=== Begin Enclosure ===

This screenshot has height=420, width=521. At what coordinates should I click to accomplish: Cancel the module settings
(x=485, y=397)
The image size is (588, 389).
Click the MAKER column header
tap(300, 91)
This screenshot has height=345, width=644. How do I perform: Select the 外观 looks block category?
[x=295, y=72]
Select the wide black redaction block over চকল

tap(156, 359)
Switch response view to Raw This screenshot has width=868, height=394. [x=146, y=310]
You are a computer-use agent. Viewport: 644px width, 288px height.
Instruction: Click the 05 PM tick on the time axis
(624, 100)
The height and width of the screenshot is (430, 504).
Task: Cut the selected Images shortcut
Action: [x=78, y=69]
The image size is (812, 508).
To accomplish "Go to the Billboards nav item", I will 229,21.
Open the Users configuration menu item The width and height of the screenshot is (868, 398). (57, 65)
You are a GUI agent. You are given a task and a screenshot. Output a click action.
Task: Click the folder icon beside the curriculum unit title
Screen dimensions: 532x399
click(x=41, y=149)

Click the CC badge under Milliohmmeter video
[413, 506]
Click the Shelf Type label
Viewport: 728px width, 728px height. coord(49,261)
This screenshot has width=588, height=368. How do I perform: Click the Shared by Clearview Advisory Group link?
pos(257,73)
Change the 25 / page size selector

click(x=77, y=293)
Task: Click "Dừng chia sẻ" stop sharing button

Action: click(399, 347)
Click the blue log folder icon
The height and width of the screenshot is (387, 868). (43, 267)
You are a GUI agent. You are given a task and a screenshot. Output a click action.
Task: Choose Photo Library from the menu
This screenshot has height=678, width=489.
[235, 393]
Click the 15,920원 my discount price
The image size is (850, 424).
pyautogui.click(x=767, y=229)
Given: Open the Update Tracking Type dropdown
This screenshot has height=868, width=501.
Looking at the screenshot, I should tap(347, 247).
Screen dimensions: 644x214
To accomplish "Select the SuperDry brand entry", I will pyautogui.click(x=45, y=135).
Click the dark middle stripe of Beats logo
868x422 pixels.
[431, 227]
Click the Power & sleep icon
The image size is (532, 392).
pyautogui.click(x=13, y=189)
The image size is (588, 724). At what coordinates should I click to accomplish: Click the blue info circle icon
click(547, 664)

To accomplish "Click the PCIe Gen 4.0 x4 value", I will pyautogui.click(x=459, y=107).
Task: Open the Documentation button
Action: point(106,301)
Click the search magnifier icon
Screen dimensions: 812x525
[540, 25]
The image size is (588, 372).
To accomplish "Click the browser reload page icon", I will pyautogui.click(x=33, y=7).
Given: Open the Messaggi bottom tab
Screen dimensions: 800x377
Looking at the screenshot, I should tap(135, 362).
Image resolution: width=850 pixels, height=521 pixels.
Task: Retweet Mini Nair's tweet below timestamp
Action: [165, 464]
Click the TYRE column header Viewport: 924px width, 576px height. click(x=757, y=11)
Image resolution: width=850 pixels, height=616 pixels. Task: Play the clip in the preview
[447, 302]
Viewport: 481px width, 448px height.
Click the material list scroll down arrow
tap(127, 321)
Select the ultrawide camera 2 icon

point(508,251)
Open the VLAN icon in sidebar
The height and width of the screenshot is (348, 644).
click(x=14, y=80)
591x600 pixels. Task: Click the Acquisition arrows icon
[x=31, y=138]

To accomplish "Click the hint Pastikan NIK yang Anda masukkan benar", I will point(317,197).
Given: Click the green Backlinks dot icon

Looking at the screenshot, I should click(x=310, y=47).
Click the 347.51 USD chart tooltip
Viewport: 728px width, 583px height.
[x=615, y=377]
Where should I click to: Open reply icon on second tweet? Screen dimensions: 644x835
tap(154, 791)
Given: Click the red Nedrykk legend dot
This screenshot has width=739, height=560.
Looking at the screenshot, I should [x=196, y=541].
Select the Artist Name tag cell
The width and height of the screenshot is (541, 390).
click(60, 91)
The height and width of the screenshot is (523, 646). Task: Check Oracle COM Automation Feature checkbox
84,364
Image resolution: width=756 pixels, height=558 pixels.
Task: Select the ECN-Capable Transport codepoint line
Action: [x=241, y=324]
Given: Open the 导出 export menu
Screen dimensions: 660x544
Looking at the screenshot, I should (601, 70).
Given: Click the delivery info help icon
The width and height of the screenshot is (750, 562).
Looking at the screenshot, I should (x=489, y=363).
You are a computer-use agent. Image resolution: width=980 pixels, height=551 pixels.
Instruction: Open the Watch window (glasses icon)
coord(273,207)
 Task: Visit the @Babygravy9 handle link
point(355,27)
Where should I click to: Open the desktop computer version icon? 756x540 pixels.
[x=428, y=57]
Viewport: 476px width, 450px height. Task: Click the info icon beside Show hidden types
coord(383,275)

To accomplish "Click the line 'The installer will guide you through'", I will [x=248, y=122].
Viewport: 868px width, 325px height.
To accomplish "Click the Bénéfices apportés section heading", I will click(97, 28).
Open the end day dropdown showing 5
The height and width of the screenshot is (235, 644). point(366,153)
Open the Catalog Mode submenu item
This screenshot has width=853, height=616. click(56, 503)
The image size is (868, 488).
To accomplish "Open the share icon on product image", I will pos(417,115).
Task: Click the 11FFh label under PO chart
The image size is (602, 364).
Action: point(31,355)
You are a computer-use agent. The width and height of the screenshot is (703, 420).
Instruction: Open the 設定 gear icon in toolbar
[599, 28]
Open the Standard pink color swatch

=== End Enclosure ===

_What to produce_
The reply should consist solely of the lines above from the one that has "This screenshot has width=588, height=368." through the one that has "Click the TYRE", reproduced exactly.

_Solved problem_
This screenshot has width=588, height=368. How do I perform: Click the Shared by Clearview Advisory Group link?
pos(257,73)
Change the 25 / page size selector

click(x=77, y=293)
Task: Click "Dừng chia sẻ" stop sharing button

Action: click(399, 347)
Click the blue log folder icon
The height and width of the screenshot is (387, 868). (43, 267)
You are a GUI agent. You are given a task and a screenshot. Output a click action.
Task: Choose Photo Library from the menu
This screenshot has height=678, width=489.
[235, 393]
Click the 15,920원 my discount price
The image size is (850, 424).
pyautogui.click(x=767, y=229)
Given: Open the Update Tracking Type dropdown
This screenshot has height=868, width=501.
Looking at the screenshot, I should tap(347, 247).
Screen dimensions: 644x214
To accomplish "Select the SuperDry brand entry", I will pyautogui.click(x=45, y=135).
Click the dark middle stripe of Beats logo
868x422 pixels.
[431, 227]
Click the Power & sleep icon
The image size is (532, 392).
pyautogui.click(x=13, y=189)
The image size is (588, 724). At what coordinates should I click to accomplish: Click the blue info circle icon
click(547, 664)

To accomplish "Click the PCIe Gen 4.0 x4 value", I will pyautogui.click(x=459, y=107).
Task: Open the Documentation button
Action: point(106,301)
Click the search magnifier icon
Screen dimensions: 812x525
[540, 25]
The image size is (588, 372).
To accomplish "Click the browser reload page icon", I will pyautogui.click(x=33, y=7).
Given: Open the Messaggi bottom tab
Screen dimensions: 800x377
Looking at the screenshot, I should tap(135, 362).
Image resolution: width=850 pixels, height=521 pixels.
Task: Retweet Mini Nair's tweet below timestamp
Action: [165, 464]
Click the TYRE column header Viewport: 924px width, 576px height. click(x=757, y=11)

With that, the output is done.